The keys of all the things the user actually got are present in the list; I don't know if I follow why exposing the next one would be problematic.

In contributors/design-proposals/api-chunking.md:

> +#### Possible SQL database implementation
+
+A SQL database backing a Kubernetes server would need to implement a consistent snapshot read of an entire resource type, plus support changefeed style updates in order to implement the WATCH primitive. A likely implementation in SQL would be a table that stores multiple versions of each object, ordered by key and version, and filters out all historical versions of an object. A consistent paged list over such a table might be similar to:
+
+    SELECT * FROM resource_type WHERE resourceVersion < ? AND deleted = false AND namespace > ? AND name > ? LIMIT ? ORDER BY namespace, name ASC
+
+where `namespace` and `name` are part of the continuation token and an index exists over `(namespace, name, resourceVersion, deleted)` that makes the range query performant. The highest returned resource version row for each `(namespace, name)` tuple would be returned.
+
+
+### Security implications of returning last or next key in the continue token
+
+If the continue token encodes the next key in the range, that key may expose info that is considered security sensitive, whether simply the name or namespace of resources not under the current tenant's control, or more seriously the name of a resource which is also a shared secret (for example, an access token stored as a kubernetes resource).

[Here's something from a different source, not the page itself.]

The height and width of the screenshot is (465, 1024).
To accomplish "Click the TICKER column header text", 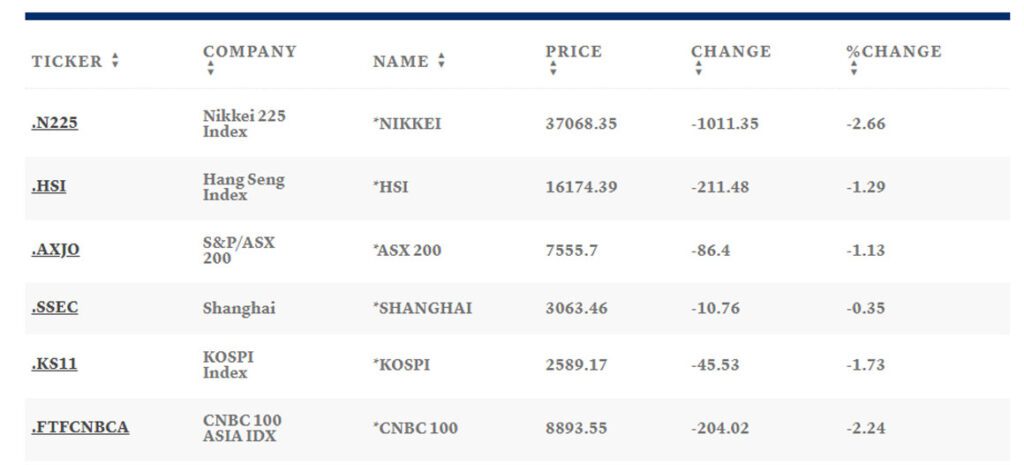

There are a number of approaches to mitigating this impact:
+
+1. Disable chunking on specific resources
+2. Disable chunking when the user does not have permission to view all resources within a range
+3. Encrypt the next key or the continue token using a shared secret across all API servers

Generate a random string as the continuation token; a shared map maps from that string to the actual data structure.

In contributors/design-proposals/api-chunking.md:

> +
+A SQL database backing a Kubernetes server would need to implement a consistent snapshot read of an entire resource type, plus support changefeed style updates in order to implement the WATCH primitive. A likely implementation in SQL would be a table that stores multiple versions of each object, ordered by key and version, and filters out all historical versions of an object. A consistent paged list over such a table might be similar to:
+
+    SELECT * FROM resource_type WHERE resourceVersion < ? AND deleted = false AND namespace > ? AND name > ? LIMIT ? ORDER BY namespace, name ASC
+
+where `namespace` and `name` are part of the continuation token and an index exists over `(namespace, name, resourceVersion, deleted)` that makes the range query performant. The highest returned resource version row for each `(namespace, name)` tuple would be returned.
+
+
+### Security implications of returning last or next key in the continue token
+
+If the continue token encodes the next key in the range, that key may expose info that is considered security sensitive, whether simply the name or namespace of resources not under the current tenant's control, or more seriously the name of a resource which is also a shared secret (for example, an access token stored as a kubernetes resource). There are a number of approaches to mitigating this impact:
+
+1. Disable chunking on specific resources
+2. Disable chunking when the user does not have permission to view all resources within a range
+3. Encrypt the next key or the continue token using a shared secret across all API servers
+4. When chunking, continue reading until the next visible start key is located after filtering, so that start keys are always keys the user has access to.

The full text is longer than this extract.